What?!?! That made no sense at all. About as much sense as the ironing board and God story.

Desiree said...

Anon at 7:24PM:


That was the funniest shit EVER. I wouldn't say black people hate animals--I'm black and love them--but white people love them a little too much.

A cursory glance at whitewatch.info would tell the skeptic all he needs to know about the issue of whites and their love of lesser species.

A black man would be on Maury denying with all his might that he is NOT the father of little Sea Biscuitiqua, while a white man would be enjoying yet another fun filled family vacation on the Island of Dr. Moreau with his wife Buttons and their little troop. :-)
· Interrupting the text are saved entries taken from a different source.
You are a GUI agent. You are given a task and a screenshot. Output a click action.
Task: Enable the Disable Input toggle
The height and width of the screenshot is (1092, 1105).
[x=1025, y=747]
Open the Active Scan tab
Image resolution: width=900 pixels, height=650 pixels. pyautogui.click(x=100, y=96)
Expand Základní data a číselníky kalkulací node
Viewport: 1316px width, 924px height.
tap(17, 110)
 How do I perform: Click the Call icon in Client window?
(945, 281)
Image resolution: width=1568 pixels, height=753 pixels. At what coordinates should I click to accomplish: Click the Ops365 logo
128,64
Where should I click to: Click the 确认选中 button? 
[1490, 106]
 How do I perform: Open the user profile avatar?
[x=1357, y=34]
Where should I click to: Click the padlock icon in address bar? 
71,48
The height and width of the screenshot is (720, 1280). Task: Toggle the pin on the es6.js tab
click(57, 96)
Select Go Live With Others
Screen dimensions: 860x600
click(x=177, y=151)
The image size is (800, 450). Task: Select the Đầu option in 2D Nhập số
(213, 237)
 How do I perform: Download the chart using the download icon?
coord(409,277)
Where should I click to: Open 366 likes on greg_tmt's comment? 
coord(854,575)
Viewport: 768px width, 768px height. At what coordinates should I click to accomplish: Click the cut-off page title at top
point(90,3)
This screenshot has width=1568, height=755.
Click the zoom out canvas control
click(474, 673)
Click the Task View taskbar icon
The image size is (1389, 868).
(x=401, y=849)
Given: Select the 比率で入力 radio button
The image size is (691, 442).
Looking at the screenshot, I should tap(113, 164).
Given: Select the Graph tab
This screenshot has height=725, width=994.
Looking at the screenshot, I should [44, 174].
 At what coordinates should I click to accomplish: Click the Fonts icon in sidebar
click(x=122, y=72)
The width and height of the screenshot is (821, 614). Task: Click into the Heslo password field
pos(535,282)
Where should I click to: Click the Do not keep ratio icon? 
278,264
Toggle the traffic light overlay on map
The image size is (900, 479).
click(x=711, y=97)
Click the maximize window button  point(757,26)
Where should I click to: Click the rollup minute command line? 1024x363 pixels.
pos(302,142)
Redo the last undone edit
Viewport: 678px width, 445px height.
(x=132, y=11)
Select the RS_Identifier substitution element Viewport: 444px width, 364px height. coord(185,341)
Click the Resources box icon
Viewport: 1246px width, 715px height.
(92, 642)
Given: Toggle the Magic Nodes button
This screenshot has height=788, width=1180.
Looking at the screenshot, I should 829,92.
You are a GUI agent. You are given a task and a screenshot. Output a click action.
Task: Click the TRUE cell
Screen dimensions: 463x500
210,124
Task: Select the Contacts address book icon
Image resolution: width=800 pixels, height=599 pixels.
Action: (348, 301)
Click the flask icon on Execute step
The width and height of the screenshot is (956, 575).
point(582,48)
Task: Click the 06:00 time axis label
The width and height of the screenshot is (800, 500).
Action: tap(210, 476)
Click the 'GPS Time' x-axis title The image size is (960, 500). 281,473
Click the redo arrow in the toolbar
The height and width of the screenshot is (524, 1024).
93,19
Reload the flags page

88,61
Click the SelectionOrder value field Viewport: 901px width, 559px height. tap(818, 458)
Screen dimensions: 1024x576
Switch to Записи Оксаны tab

Ain't that some real talk! The internet is a dark place...


Anonymous said...

" I will never, ever forget Dr. McKinney, his intelligence, kindness, sensitivity. and his deep, deep love and respect for all animals"

Another white person's story of "My best friend is black and he is so fucking intelligent!".

Dr. McKinney is just an exception to the rule.

Anonymous said...

"Black people hate animals and white people love them to the point of engaging in inter-species coitus with them."

Like this?


Anonymous said...

I'm glad you were entertained by my post Desiree...and as for the last anonymous poster...has it ever occurred to you that the flesh of an ape was consumed thus leading to the blood of said ape being consumed...thus leading to the ultimate passage of the virus into a human being? See how white people are. I'm assuming that you are a Caucasian comrade who like your fellow Caucasian comrades can't help but think about a human being boinking a non-human animal. You constantly reveal your zoophytic fantasies by accusing blacks of having sex with apes and that being the cause for HIV in humans, just because that concept probably turns you on. Would you like to have seen such behavior going on? (note...I'm not stating that it's not possible...there are people from all overrr the world who pork (no pun intended) animals...however...just as we must acknowledge blacks commit much of violent crime in the U.S. we must also acknowledge that whites see dogs as much more than man's best friend. They are a white man's best friend.... with BENEFITS. :-)

Andiethewhitegirl said...

YOU are the reason it is common for minorities to continue deviant behaviors, because you don't give credit to those who break the mold.